Streaming Video in the Blink of an Eye
Stevens Researcher Builds 4K Streaming Video Platform for the Internet of the Future
More than 80 percent of online traffic today is streaming video. From binging Netflix shows to watching YouTube tutorials to video chatting with friends and family, video is the main kind of content everyone wants and needs from the internet.
Blink CDN wants to deliver that content and more. Fast.
"We want to deliver live video in the blink of an eye—literally," says company co-founder and teaching professor Mukundan Iyengar. Iyengar teaches tech entrepreneurship in the Department of Electrical and Computer Engineering at Stevens Institute of Technology. He’s also an entrepreneur, having mentored six companies in his three years at Stevens.
Iyengar and his team have an eye for innovation and know how to roll out the next great tech product. He believes Blink CDN is that product.
"Current broadcast live streaming has a lag of up to 45 seconds on the internet," Iyengar says. The reason is latency, as he explains:
Forty five seconds might not sound like much of a delay, but if you’re watching a live football game 45 seconds is the difference between seeing your team score and finding out about it later on Twitter. If you’re bidding for an item online, the auction may be over in 45 seconds. We want to bring that 45 second gap down to less than 100 milliseconds within the U.S.
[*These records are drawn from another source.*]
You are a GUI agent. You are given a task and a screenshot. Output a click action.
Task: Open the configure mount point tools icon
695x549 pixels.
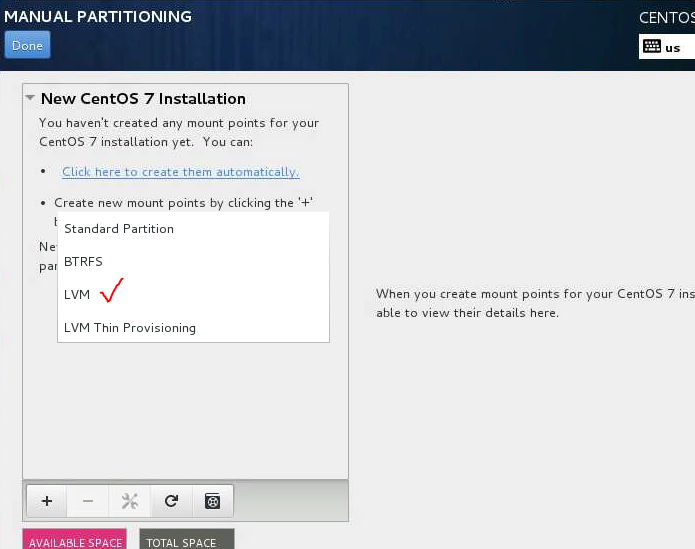tap(129, 501)
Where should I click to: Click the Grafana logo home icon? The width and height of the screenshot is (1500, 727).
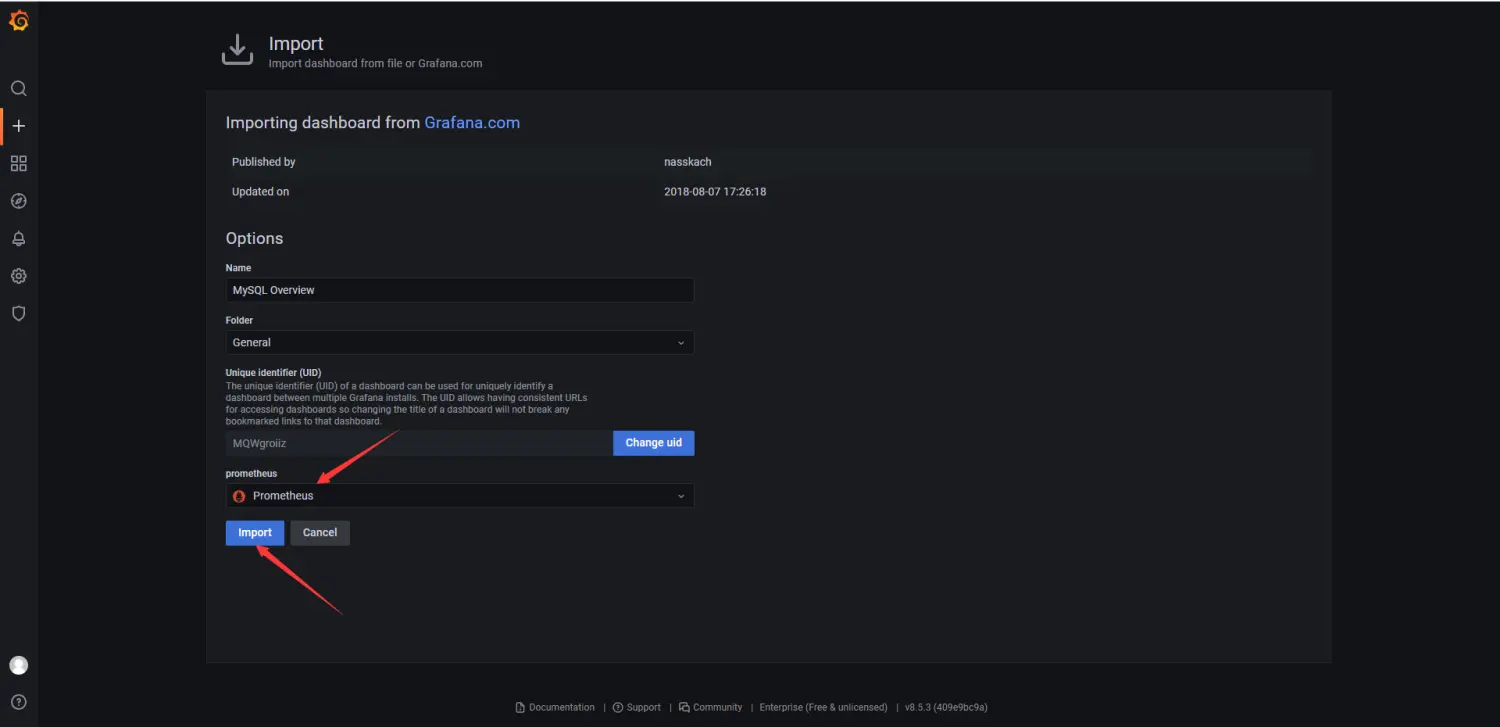click(18, 21)
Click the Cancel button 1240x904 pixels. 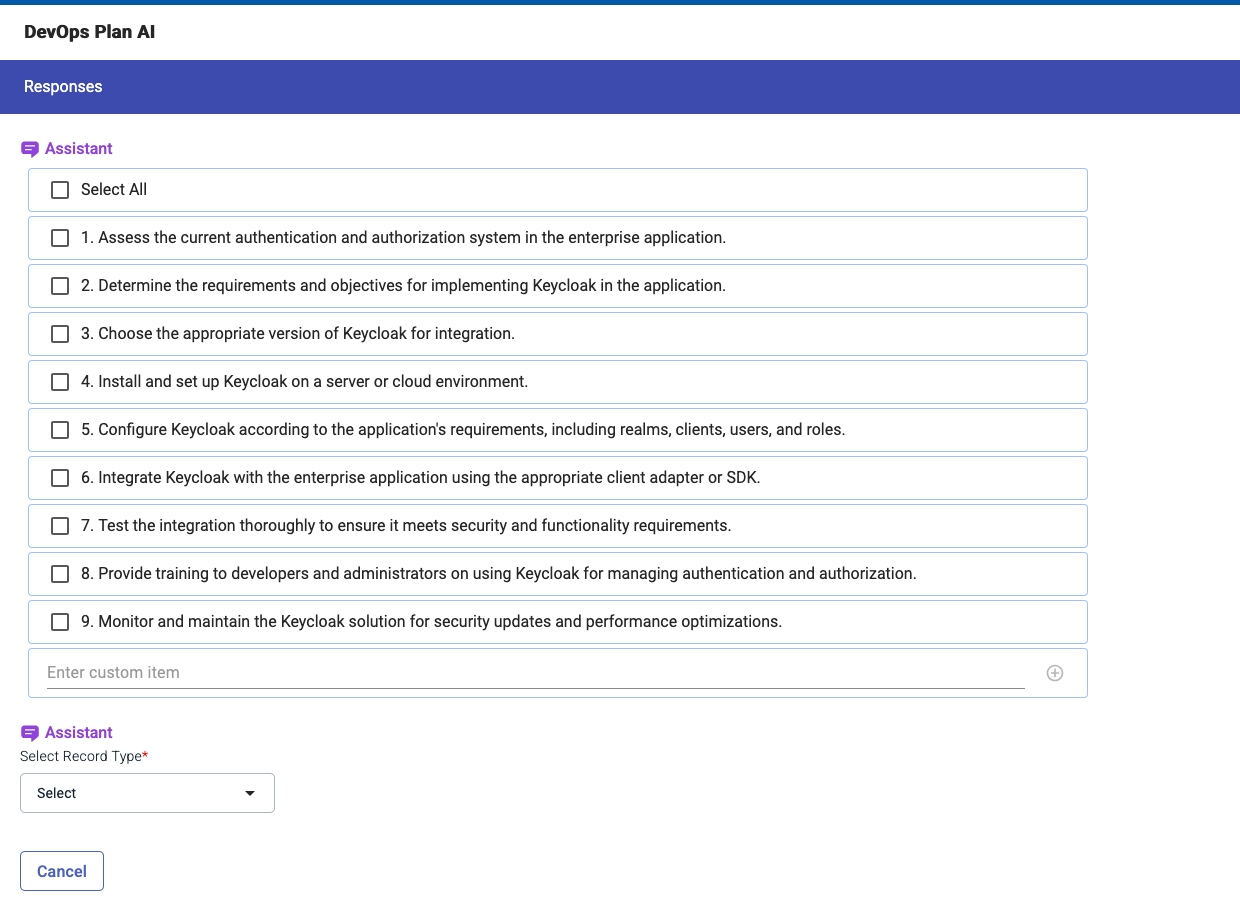click(61, 870)
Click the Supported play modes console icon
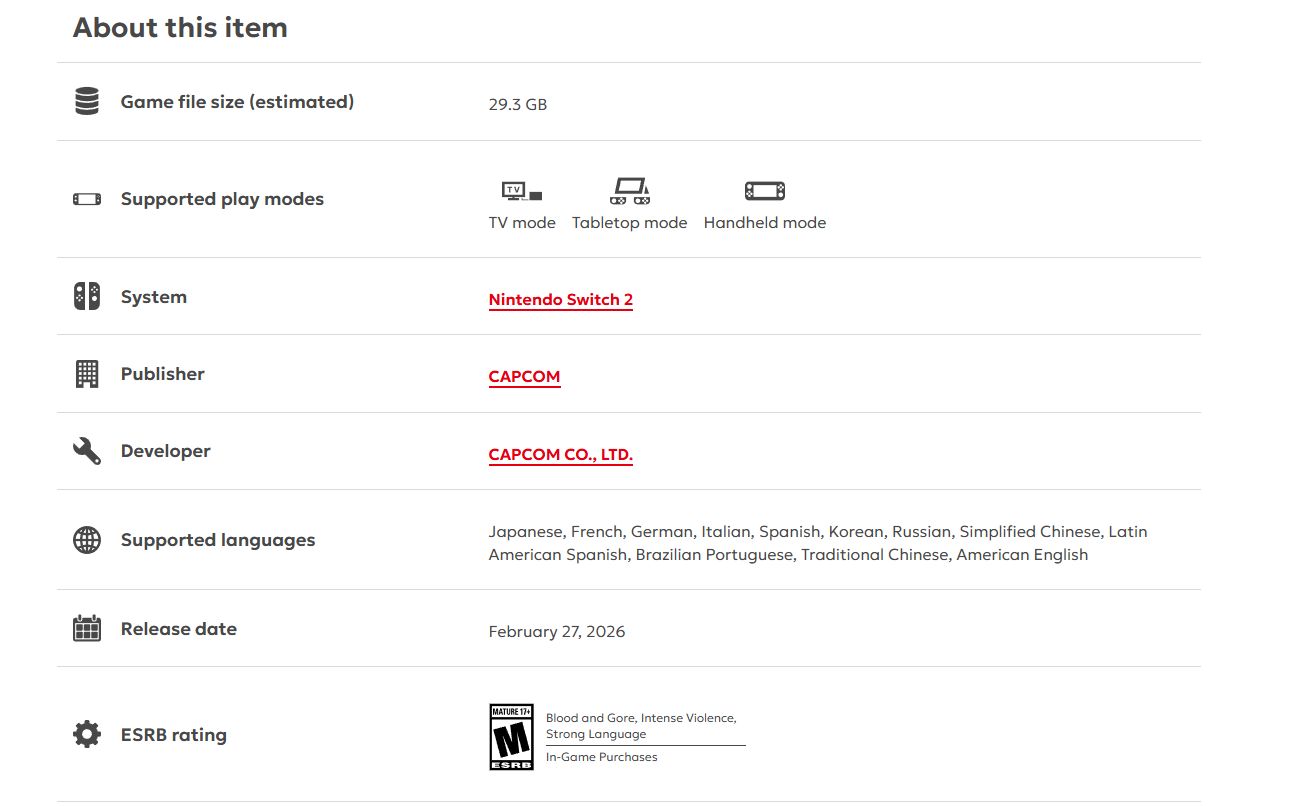 tap(87, 199)
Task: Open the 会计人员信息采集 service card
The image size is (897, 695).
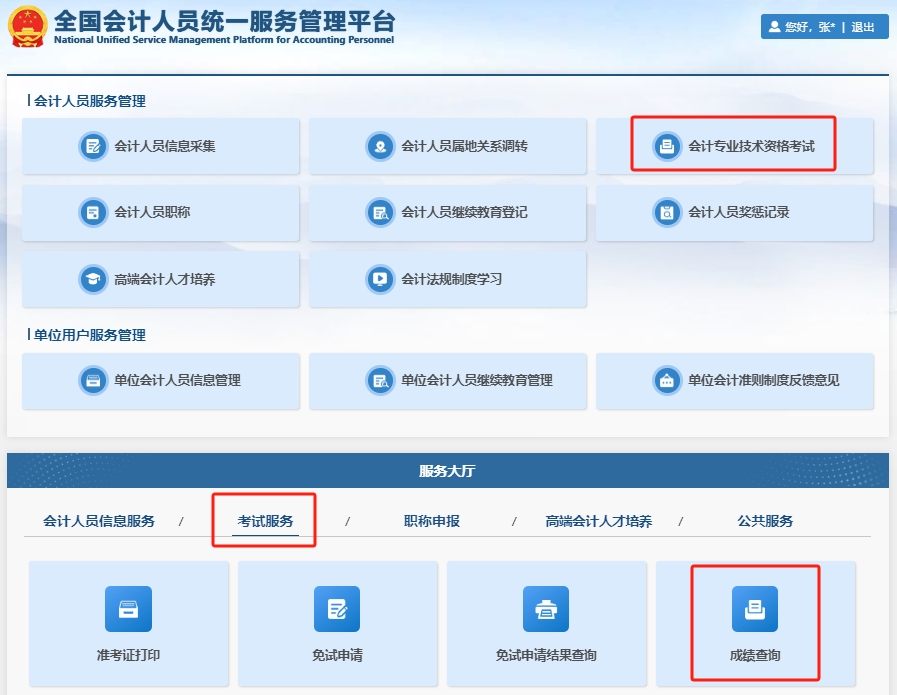Action: [x=160, y=146]
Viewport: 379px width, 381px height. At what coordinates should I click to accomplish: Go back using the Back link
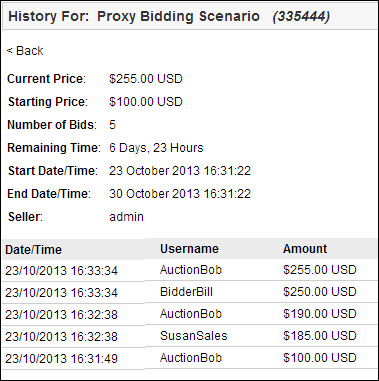click(x=25, y=51)
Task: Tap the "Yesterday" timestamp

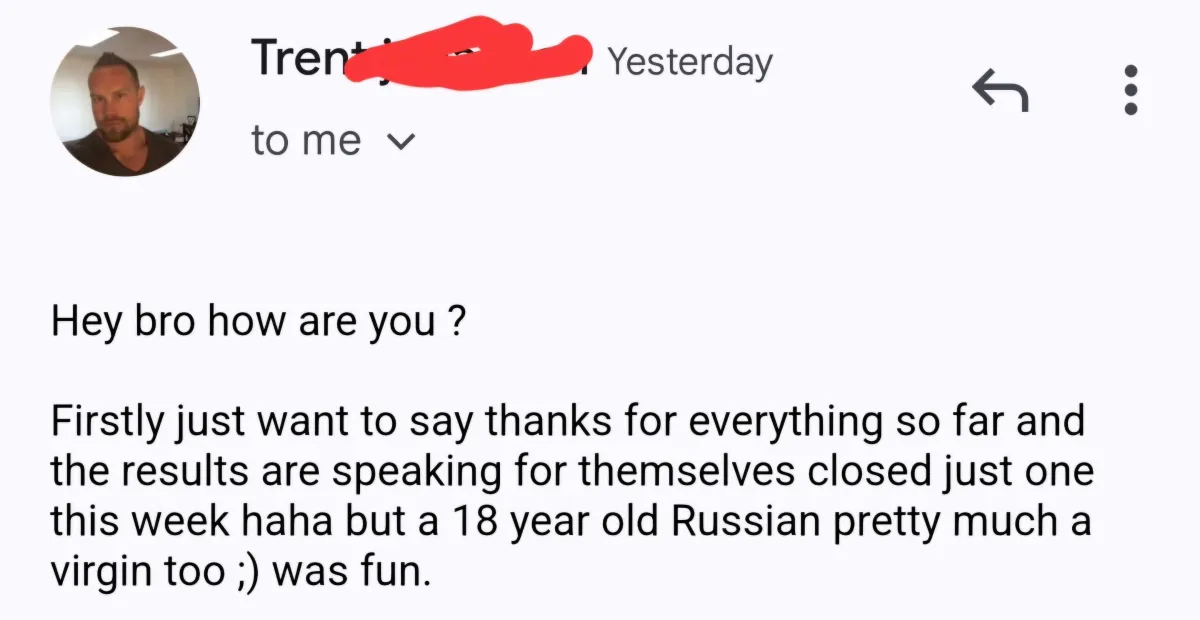Action: [x=690, y=62]
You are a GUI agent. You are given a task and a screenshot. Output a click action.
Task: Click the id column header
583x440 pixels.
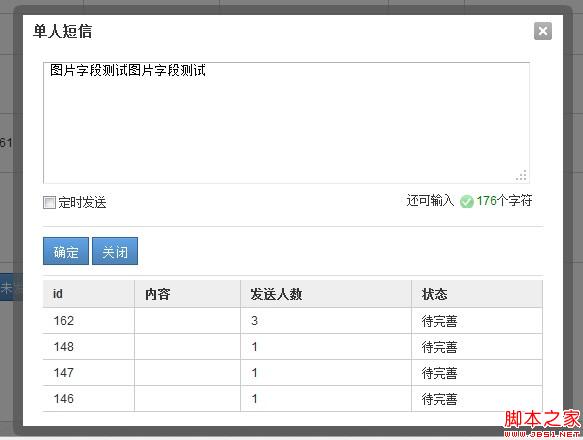[x=88, y=294]
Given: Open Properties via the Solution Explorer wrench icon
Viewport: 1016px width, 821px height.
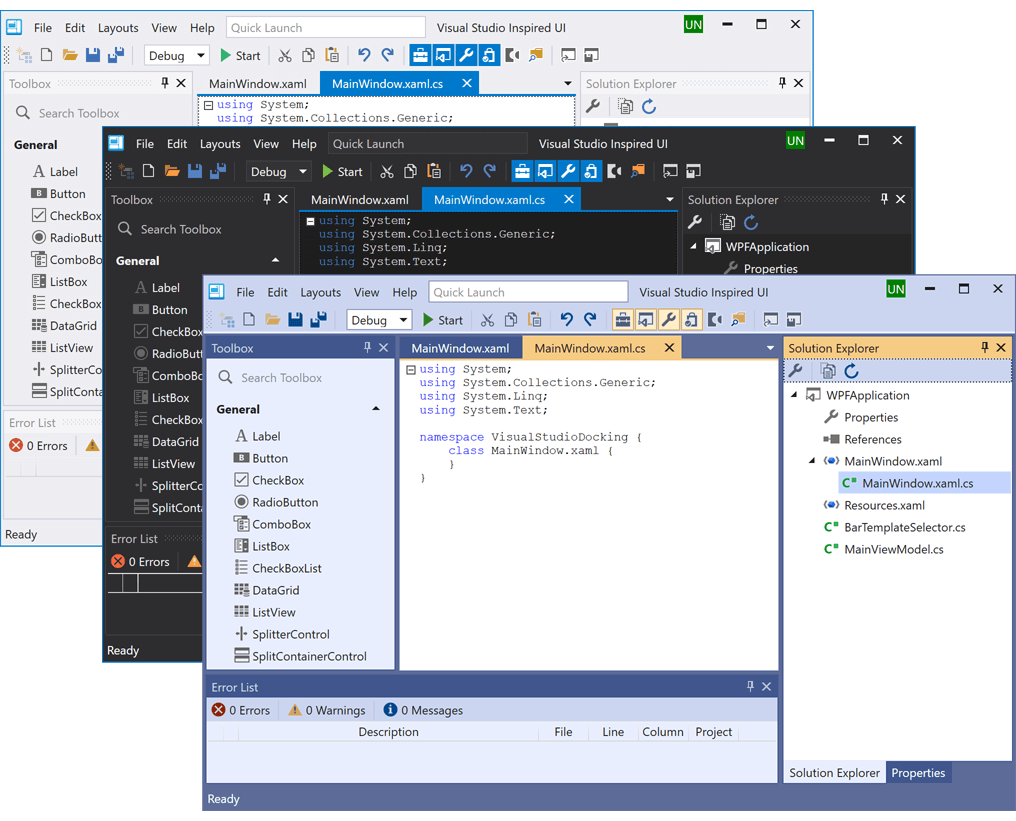Looking at the screenshot, I should 796,370.
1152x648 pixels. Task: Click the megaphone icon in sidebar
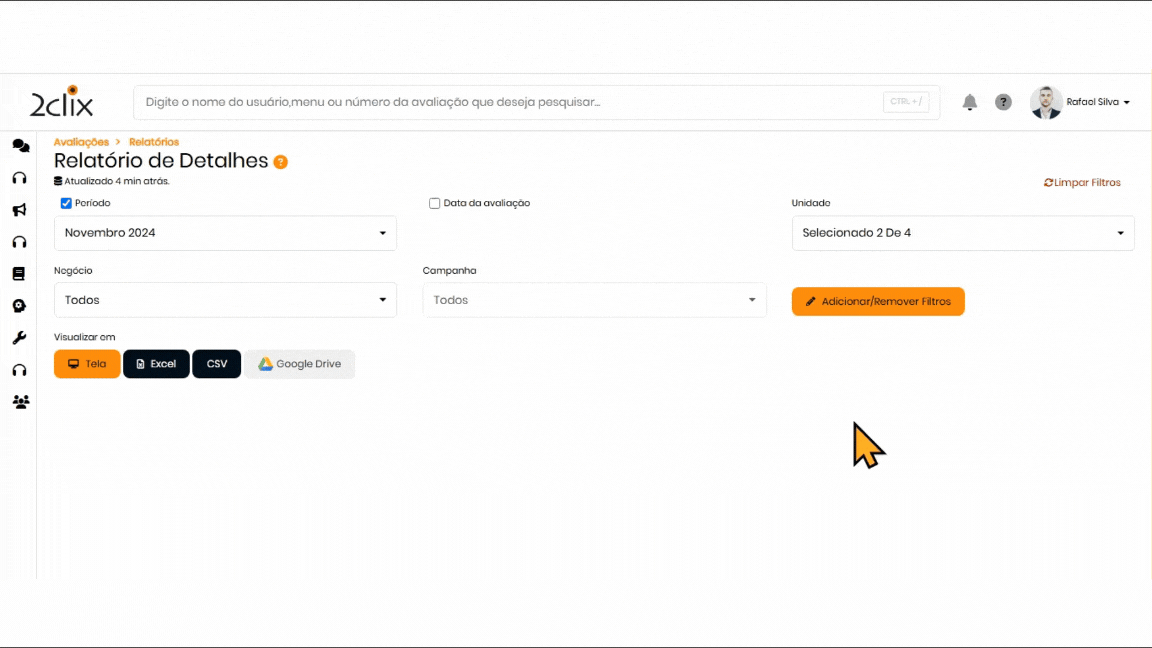19,210
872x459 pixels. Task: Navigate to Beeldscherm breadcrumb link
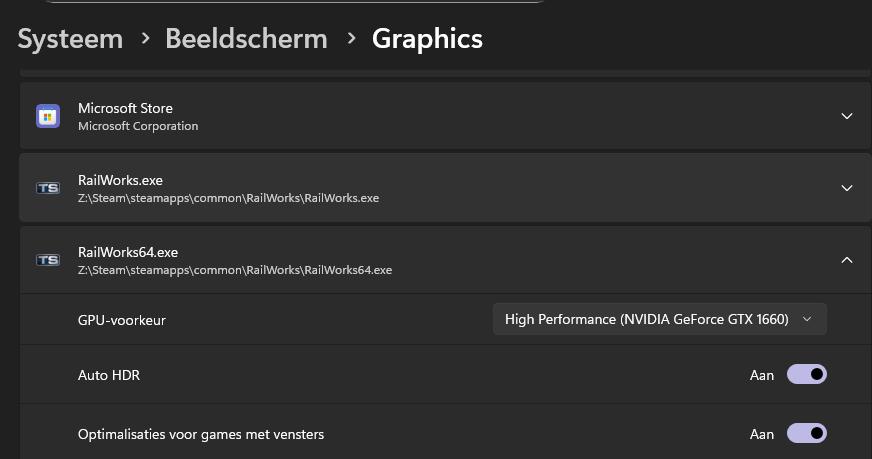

Latency can also mean the difference between life and death in online gaming, as he demonstrates:
Blink CDN truly is built for speed. It can transmit video anywhere in the world using a browser in 300 milliseconds or less—which is exactly how long it takes the human eye to blink.
The Blink CDN team—Iyengar, Stevens adjunct professor and Bell Labs fellow Sudhir Ahuja, and undergraduate students Charles Bethin and Justin Trugman—are going to do all of that by building "an overlay" on the internet, as Iyengar puts it.
"We want to use the internet, as it is, to deliver a better product," he says. Think of it as a highway over the existing infrastructure of the internet. "We want to reinvent existing protocols, discover redundant and unused paths, and lower latency to cater to streaming services. We want to build a niche market around speed." Ahuja explains the technology further:
Right now, the Blink CDN team has a demo of the product up and running. They’ve tested it all over campus as well as internationally, using it to video message friends and family in Europe and India.
Their immediate goal is to build core services throughout the United States. In order to do that, they’re launching a company in January to develop the technology. They’re targeting three industries as part of the launch: online bidding, online gaming, and online meetings.
Auction houses like Sotheby’s and Christie’s serve high-end clientele who need to make split-second decisions while maintaining their anonymity. A speedy solution like BlinkCDN would greatly improve those clients’ ability to do both of those things. The team is already working with an auction house on such a platform.
Gamers need speed and the ability to communicate with multiple people clearly during their gaming sessions. The team is working with AT&T and Verizon to create this kind of product. The idea is to have gamers book Blink sessions costing between $3.99 and $5.99 per day.
Yet the largest segment of users BlinkCDN is targeting are people who use video messaging platforms. Iyengar and the team not only want to create a corporate version that’s both cheaper and more effective than the current industry leader, they want to bring that same affordable functionality to everyone who uses video messaging apps.
And they mean everyone.
"We’re making BlinkCDN for friends and family to get together in a virtual room, people who currently use FaceTime, Skype, Google Hangout—the main video messaging apps," Iyengar says. "Right now, only two people can talk to each other. BlinkCDN can bring up to 250 people together in one single chat, right out of a browser, regardless of what device they use."
Best of all, Iyengar wants to give Blink CDN away to Stevens. As a thank you.
"You can live stream anything—classes, project discussions, department meetings—at the highest possible quality, for free" he says. "You’ll never miss a class again" he adds, laughing. Bethin demonstrated for us:
Blink CDN is set to launch on the Stevens campus at the end of the semester. But that’s only the beginning, as the team sees it.
"What’s going to happen to the human race is we’re going to cut the cord," says Iyengar. "We’re going to enjoy TV cord-free, whenever we want, the way we want. That means virtual reality, augmented reality, 4K television, drone cameras, curved OLED screens and everything that’s going to come after."
"The trend is happening because people are naturally video-oriented," says Ahuja. "We predominately observe the world through our eyes. Our eyes process thousands and thousands of bits of information every second."
"Most people share a photo and a caption about their lives," Iyengar adds. "We want you to share your whole experience. We want to make human beings their own broadcasting stations—but the internet can’t support that. Yet," Iyengar says.
"We’re trying to change the internet on a fundamental level." BlinkCDN is sponsored by Verizon.
Verizon contributed $150,000 in seed funding in January, and received $350,000 in additional funding in July.